The Sinai agama is found in arid parts of northeastern Africa and parts of the Middle East. The countries where it occurs include Libya, Egypt,[2] South West Yemen, Sudan, Ethiopia, Eritrea, Djibouti, Saudi Arabia, Oman, Palestine, Israel, Jordan, and Syria.[5]


The Sinai agama hunts for insects and a large part of its diet consists of ants. Breeding takes place in spring and early summer when both the male and female become territorial. To maintain their territory, they adopt a threatening pose by raising their heads and gaping. The male finds a prominent spot where he can communicate with a prospective mate by bobbing his head, using eye movements, and doing push-ups with his front limbs. After mating has taken place, the female lays a clutch of five to nine eggs about 1.5 cm (0.6 in) long.[3]

Like other lizards, the Sinai agama is ectothermic. In the daytime, they bask in the sun and are seen on boulders, cliffs, or piles of stone.

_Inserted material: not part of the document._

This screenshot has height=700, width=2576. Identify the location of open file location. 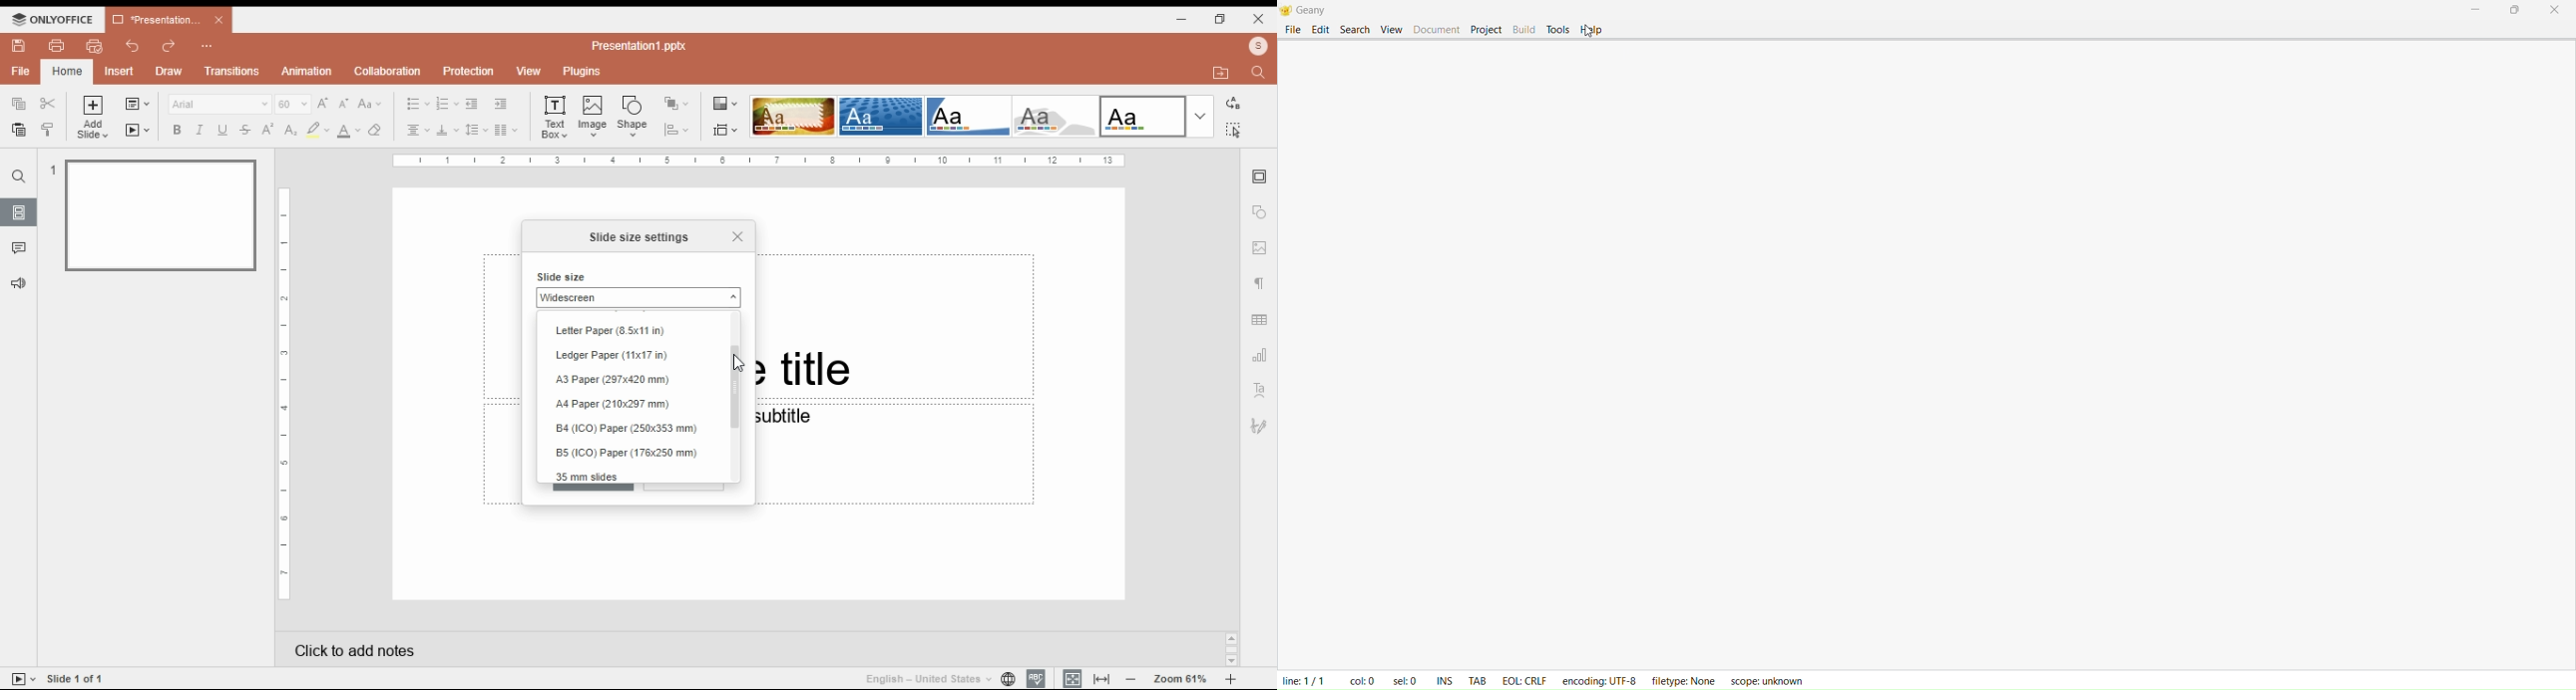
(1224, 74).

Under these circumstances, any alarm or attempt at predation causes them to dash off at great speed. When the external temperature is lower, their body metabolism is lowered and they are incapable of sudden bursts of speed. Their instinct is to stand their ground and attack their aggressors.[6]


Two subspecies are recognized as being valid, including the nominotypical subspecies.[5]

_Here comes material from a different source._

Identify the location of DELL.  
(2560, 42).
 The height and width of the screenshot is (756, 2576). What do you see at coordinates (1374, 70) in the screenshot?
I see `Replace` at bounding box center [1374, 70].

  • Pseudotrapelus sinaitus sinaitus (Heyden, 1827)
  • Pseudotrapelus sinaitus werneri (Moravec, 2002)


The subspecific name, werneri, is in honour of Israeli Herpetologist Yehudah L. Werner.[7]

The junior synonym, Agama neumanni, is in honor of German ornithologist Oscar Neumann.[7]

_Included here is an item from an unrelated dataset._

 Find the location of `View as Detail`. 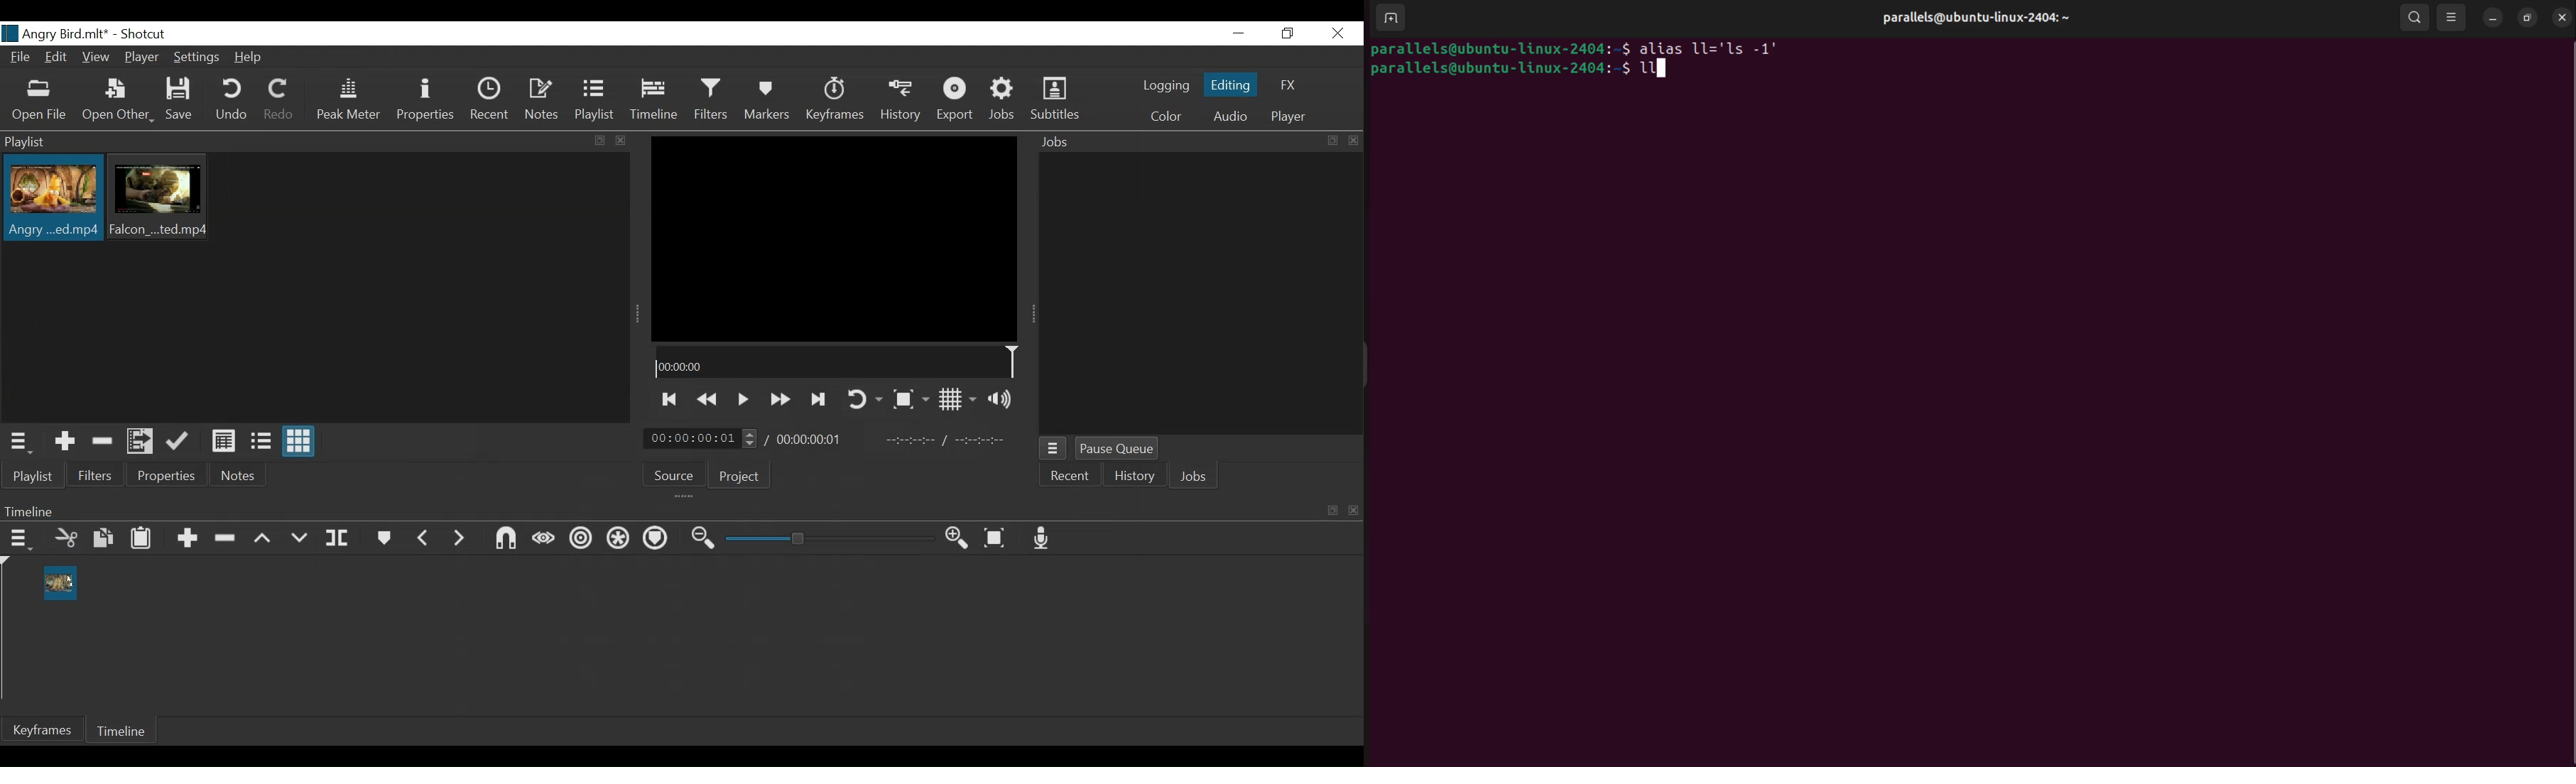

View as Detail is located at coordinates (223, 441).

  1. ^ Els, J.; Al Johany, A.M.H.; Amr, Z.S.S.; Soorae, P.; Joger, U.; Disi, A.M.; Werner, Y.L. (2021). "Pseudotrapelus sinaitus". IUCN Red List of Threatened Species. 2021: e.T199676A2609071. doi:10.2305/IUCN.UK.2021-1.RLTS.T199676A2609071.en. Retrieved 20 November 2021.
  2. ^ a b Baha El Din, Sherif [in German] (2006). A Guide to the Reptiles and Amphibians of Egypt. Cairo: The American University in Cairo Press. ISBN 9789774249792.
  3. ^ a b "Sinai agama (Pseudotrapelus sinaitus)". ARKive. Archived from the original on 2015-09-06. Retrieved 2013-07-21.
  4. ^ Heyden CHG von (1827). "Reptilien ". pp. 1-24. In: Rüppell E (1826-1828). Atlas zu Reise im nördlichen Afrika. l. Zoologie. Frankfurt am Main: H. L. Brönner. (Agama sinaita, new species, pp. 10-12 + Plate 3). (in German and Latin).
  5. ^ a b Uetz, Peter. "Pseudotrapelus sinaitus (Heyden, 1827)". The Reptile Database. Retrieved 2013-07-31.
  6. ^ Hertz, Paul E.; Huey, Raymond B.; Nevo, Eviatar (1982). "Fight versus flight: Body temperature influences defensive responses of lizards". Animal Behaviour. 30 (3): 676–679. doi:10.1016/S0003-3472(82)80137-1.
  7. ^ a b Beolens, Bo; Watkins, Michael; Grayson, Michael (2011). The Eponym Dictionary of Reptiles. Baltimore: Johns Hopkins University Press. xiii + 296 pp. ISBN 978-1-4214-0135-5. (Agama neumanni, p. 189; Pseudotrapelus werneri, p. 282).